§ **What is expected**
According to the marine news text, which company was buying the entire Quebec and Ontario Transportation Company fleet?

Marine News

Table of Contents

Title Page
The Editor's Notebook
Marine News
Ship of the Month No. 126 Passport
Segwun in 1984
Lay-up Listings - Winter 1983-84
Additional Marine News
Table of Illustrations

Ever since the December 16th, 1983, announcement that the Quebec and Ontario Transportation Company Ltd. would cease operations at the end of 1983, there has been rampant speculation concerning the future of the firm's eight-ship fleet. Several operators expressed interest in obtaining all or part of the fleet, and a group of Q & 0 employees wanted to purchase and operate at least the three smallest vessels. Nevertheless, it came as something of a surprise to all observers when it became apparent, on January 20, 1984, that the entire fleet was on the verge of being sold to Le Groupe Desgagnes Inc., of Pointe-au-Pic, Quebec. (The sale has since been confirmed.) The various companies affiliated with the Groupe Desgagnes have for many years operated an odd assortment of goelettes, former canallers and small coasters, and, no doubt, CHICAGO TRIBUNE, FRANQUELIN, NEW YORK NEWS and THOROLD would fit in well with the Desgagnes style, particularly if they continue to serve the same trades as they did for Q & 0. However, we wonder what possible use Desgagnes would have for MELDRUM BAY, GOLDEN HIND, OUTARDE or LAC STE-ANNE. We will wait with interest to see whether Desgagnes will operate those larger ships, or whether perhaps they may sell them off to other operators and turn a bit of a profit in the resale. It is, meanwhile, interesting to speculate on what the Q & O boats might look like with Desgagnes blue hulls, and with the fleet's diagonal yellow stripe on their bows.

Stored items from a collection
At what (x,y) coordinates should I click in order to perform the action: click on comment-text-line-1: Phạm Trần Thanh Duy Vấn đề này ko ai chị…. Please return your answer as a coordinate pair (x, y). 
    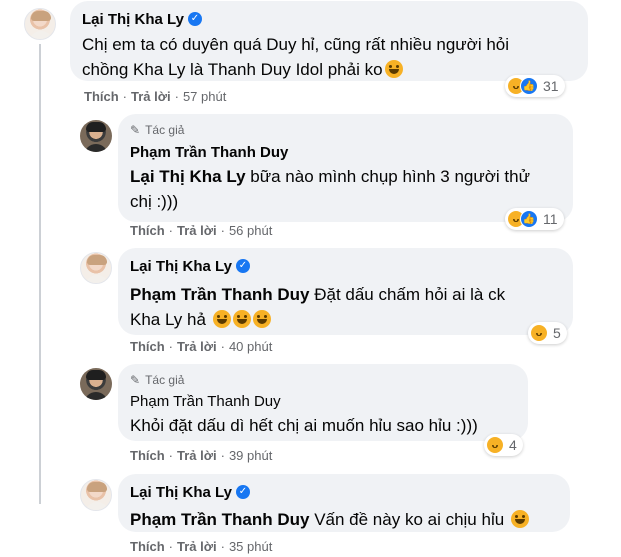
    Looking at the image, I should click on (344, 520).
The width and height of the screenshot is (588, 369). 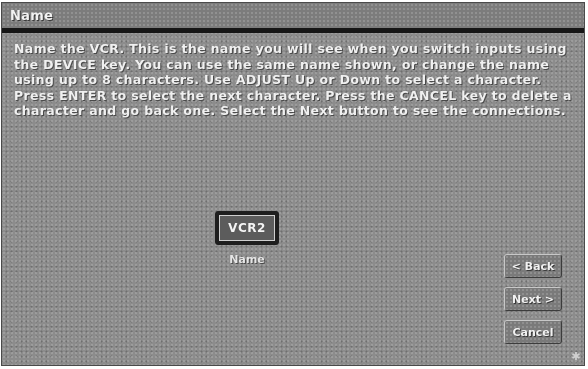 What do you see at coordinates (32, 16) in the screenshot?
I see `dialog-title: Name` at bounding box center [32, 16].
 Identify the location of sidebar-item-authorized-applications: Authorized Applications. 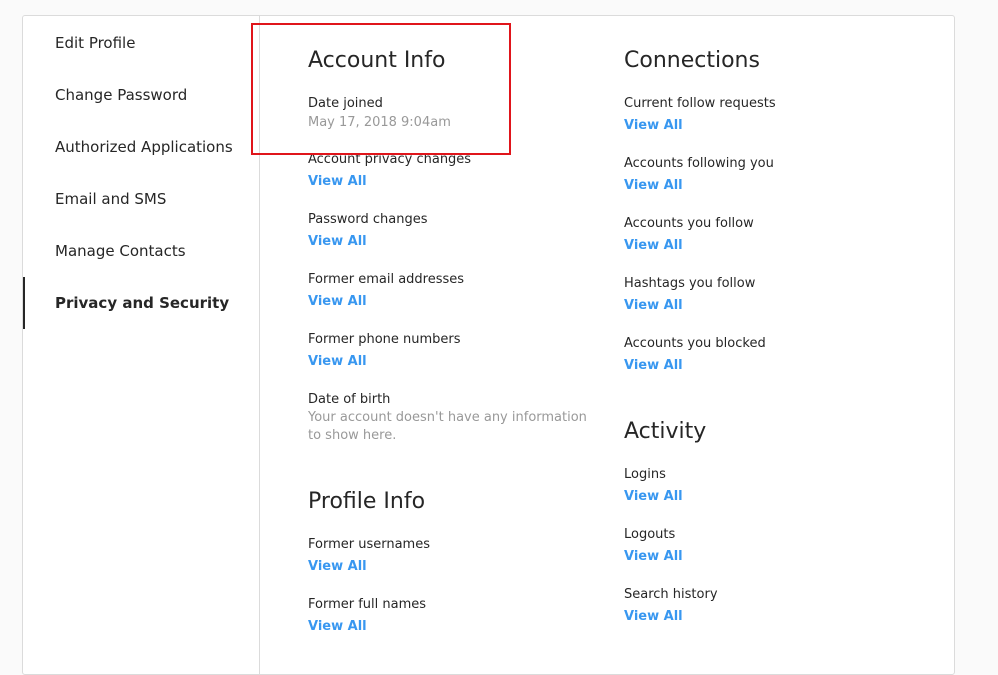
(141, 147).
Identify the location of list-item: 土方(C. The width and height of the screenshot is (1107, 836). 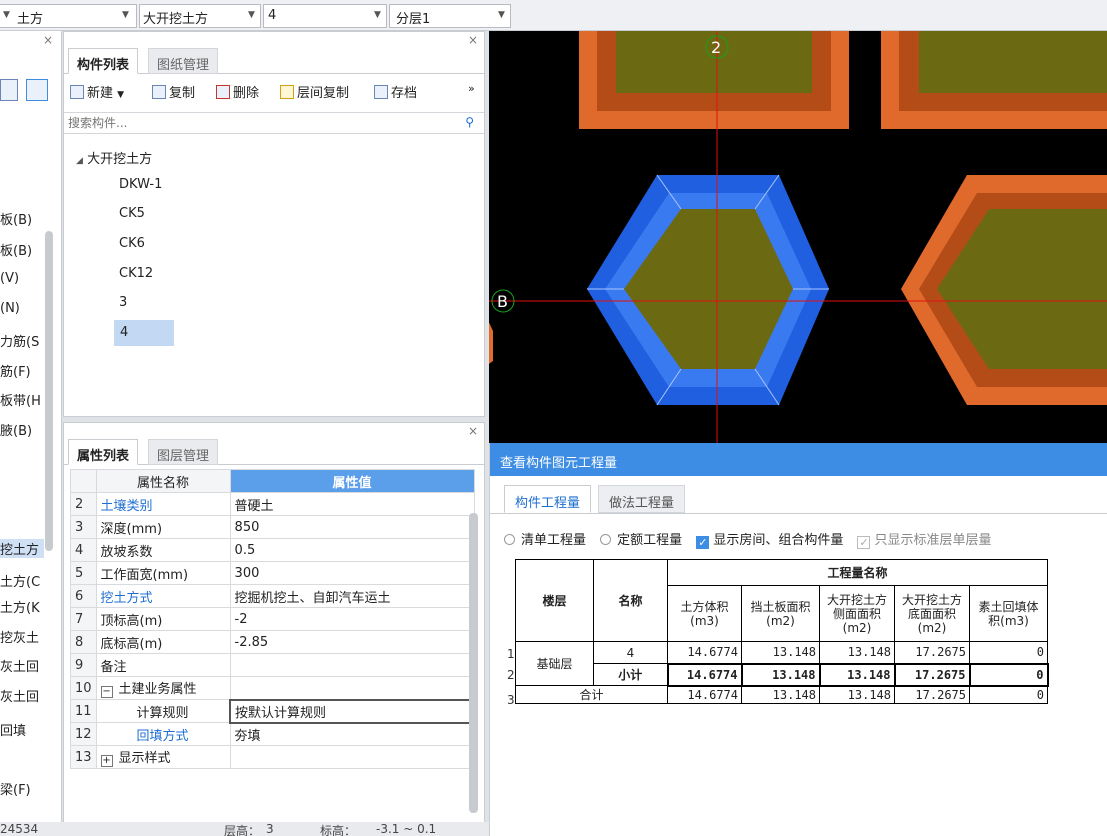
(20, 580).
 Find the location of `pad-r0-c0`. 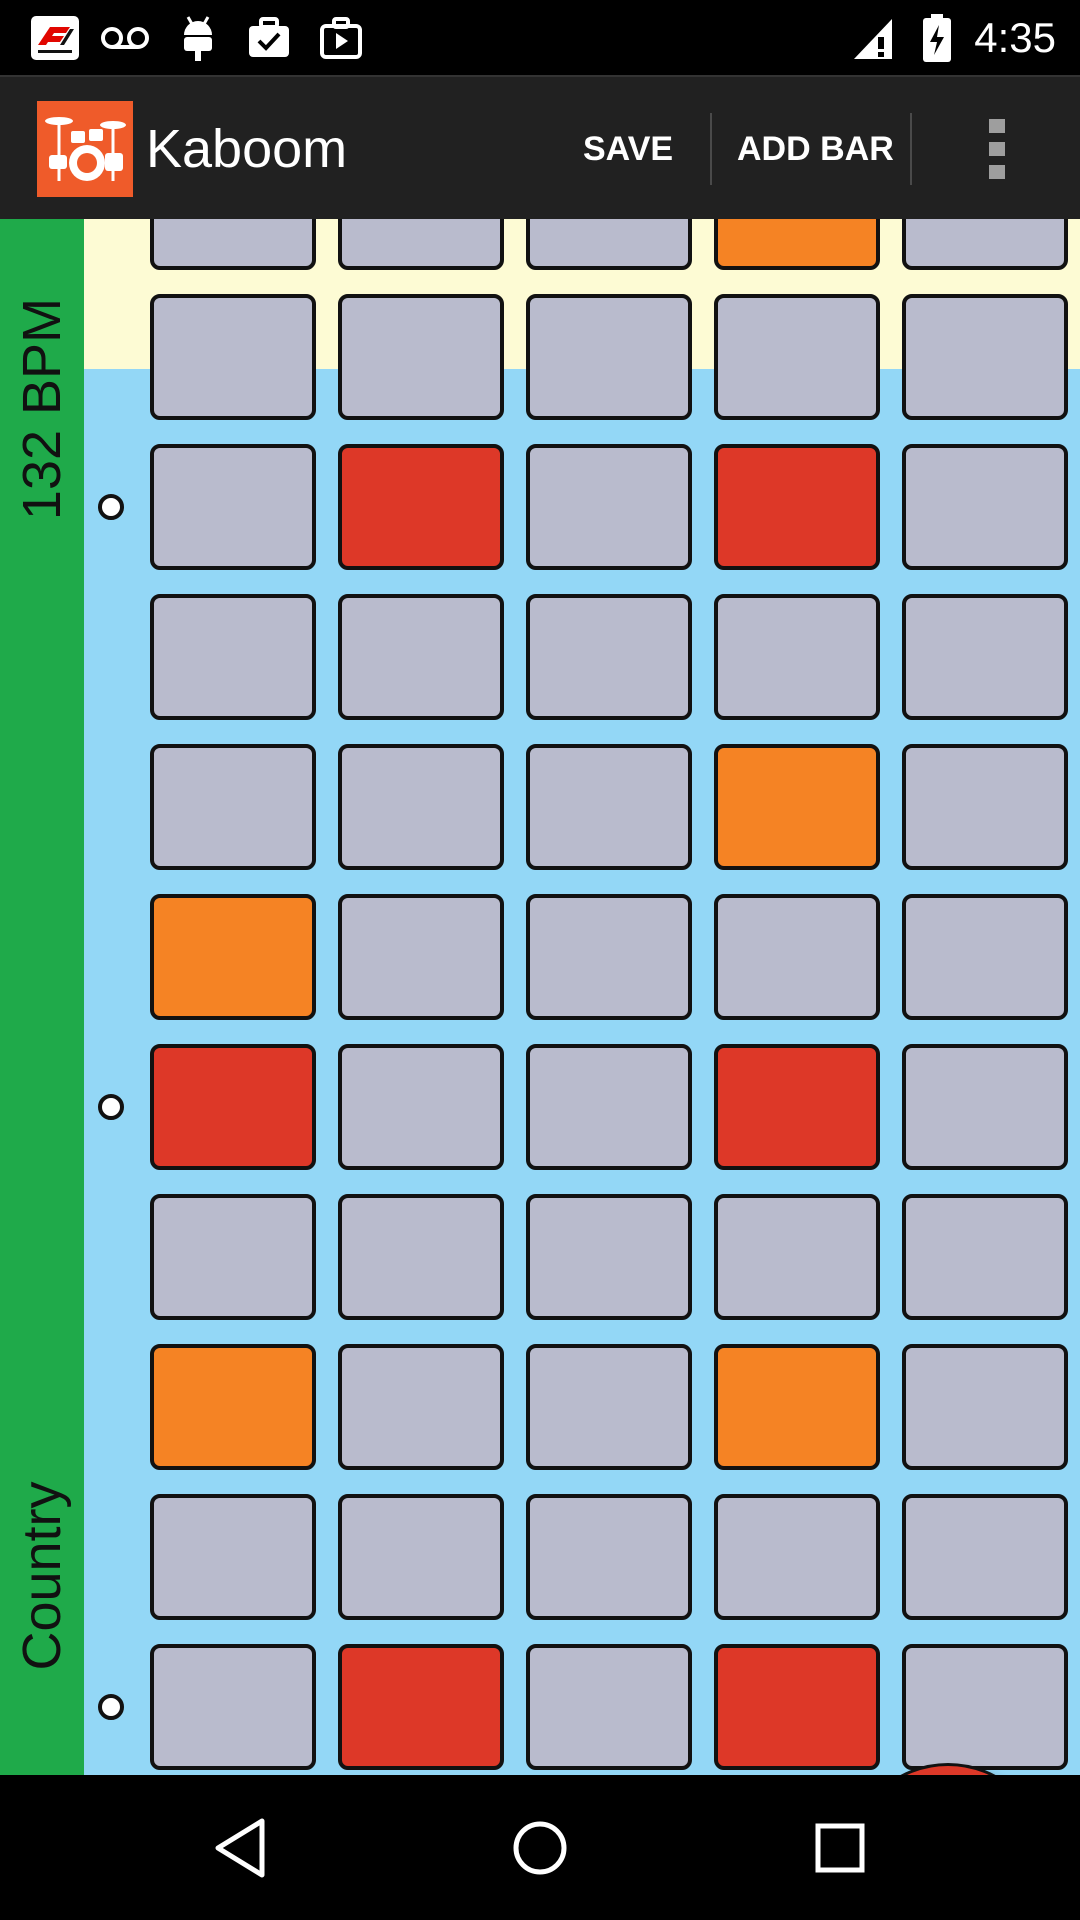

§ **Reply**
Le Groupe Desgagnes Inc., of Pointe-au-Pic, Quebec.